Commission d’accès à l’information du Québec Dossier : 02 13 51 et 02 13 52 Date : 20040608 Commissaire : M e Christiane Constant X Demandeur c. Ville de Terrebonne Organisme public DÉCISION L’OBJET DU LITIGE LA DEMANDE DE RÉVISION EN MATIÈRE D'ACCÈS [1] Le 11 juillet 2002, le demandeur requiert de la Ville de Terrebonne (l'« organisme ») de lui communiquer « le nom de la personne dans une maison voisine de mon ancienne résidence qui a appelé la police le soir du 22 septembre 1993, lorsqu’elle m’a vu devant chez moi car j’aurais de bonne raison de croire que celle-ci aurait ou est en mesure de fournir des renseignements important dans cette affaire. » […]
02 13 51 et 02 13 52 Page : 2 [2] Le 30 juillet, l'organisme, par l’entremise de M. Alain Dupré, Directeur, Service de la Sécurité publique, donne suite à la demande en indiquant, entre autres, que : […] Nous désirons vous informer qu’à la lecture dudit document, aucun nom de la personne ayant signalé votre présence devant chez vous n’y figure (appel anonyme). De toute façon, même si tel nom (témoin et/ou plaignant) y apparaissait, nous serions dans l’obligation de vous en refuser l’accès en vertu de l’article 59(9) de la Loi sur l’accès à l’information.[…] [3] Insatisfait, le demandeur sollicite, le 3 septembre 2002, l’intervention de la Commission d'accès à l'information (la « Commission ») afin de réviser la décision de l’organisme.

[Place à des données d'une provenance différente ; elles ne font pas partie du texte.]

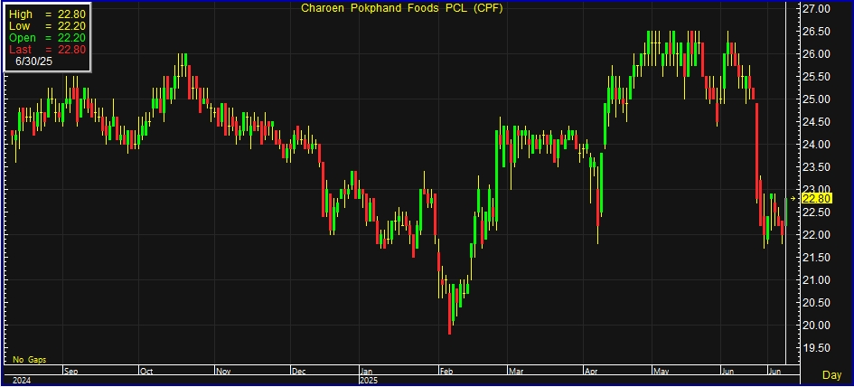Click the green Open value row

tap(47, 38)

L’OBJET DU LITIGE DANS LE DOSSIER PORTANT LE N o 02 13 52 [4] Le demandeur cherche à savoir auprès de l’organisme, le 11 juillet 2002, « si ce dossier contient une déclaration statutaire d’un témoin qui est inaccessible en vertu des articles 53 et 54 » de la Loi sur l’accès aux documents des organismes publics et sur la protection des renseignements personnels 1 (la « Loi sur l’accès »). Le demandeur réfère l’organisme à un dossier portant le n o « TRB-93-0922-047 ». [5] Le 30 juillet, M. Dupré, pour l’organisme répond, entre autres, que : […] Concernant votre lettre demandant que soient considérés les dossiers énumérés ci-dessous et vous concernant, soyez avisé que nous avons donné suite à votre demande et verrons à les conserver : TRB-93-0922-047. Concernant votre lettre visant à obtenir la confirmation que le dossier TRB-93-0922-047 contient une déclaration statutaire inaccessible en vertu des articles 53 et 54 de la Loi sur l’accès à l’information, la loi ne nous permet pas de confirmer ce fait. » […] [6] Le 3 septembre 2002, le demandeur requiert l’intervention de la Commission pour que soit révisée cette décision de l’organisme. 1 L.R.Q. c. A-2.1
02 13 51 et 02 13 52 Page : 3 L'AUDIENCE [7] L’audience de cette cause, qui a été remise une fois à la demande de l’avocate de l’organisme, est entendue le 15 mars 2004, à Montréal, en présence du demandeur et du témoin de cet organisme qui est représenté par M e Lise Boily-Monfette, de la firme d’avocats Deveau Lavoie & Associés. Une preuve conjointe est faite et est versée au dossier portant le numéro 02 13 52, impliquant les mêmes parties, avec les adaptations nécessaires. LE CONTEXTE [8] Le demandeur a formulé d’autres demandes auprès de l’organisme pour avoir accès, soit à des documents, soit à des renseignements dans trois dossiers additionnels de la Commission portant les n os 04 00 92, 04 00 93 et 04 00 94. LA PREUVE POUR LE DOSSIER PORTANT LE N O 02 13 51 A) M. ALAIN DUPRÉ, RESPONSABLE DE L'ACCÈS AUX DOCUMENTS [9] M e Lise Boily-Monfette, avocate de l’organisme, fait témoigner, sous serment, M. Dupré. Celui-ci déclare qu’au moment de la demande, il était Directeur du Service de la Sécurité publique (le « Service ») et responsable de l’accès aux documents. Il est présentement conseiller à la direction générale et coordonnateur pour l’organisme; il continue d’occuper les fonctions de responsable d’accès, et ceci, jusqu’à ce qu’une nouvelle personne soit désignée à ce titre par l’organisme. [10] M. Dupré indique qu’il a procédé à la lecture des documents se trouvant au dossier (TRB 930922-047) et n’a pas retracé le nom de la personne ayant fait appel au Service de police le 22 septembre 1993. Il ajoute que le dossier contient une indication « appel anonyme ». [11] Répondant à une question du demandeur, M. Dupré indique qu’il n’occupe plus le poste de directeur depuis le 12 janvier 2004; cependant, il continue d’agir à titre de responsable de l’accès, et ce, jusqu’à la désignation d’une autre personne par l’organisme.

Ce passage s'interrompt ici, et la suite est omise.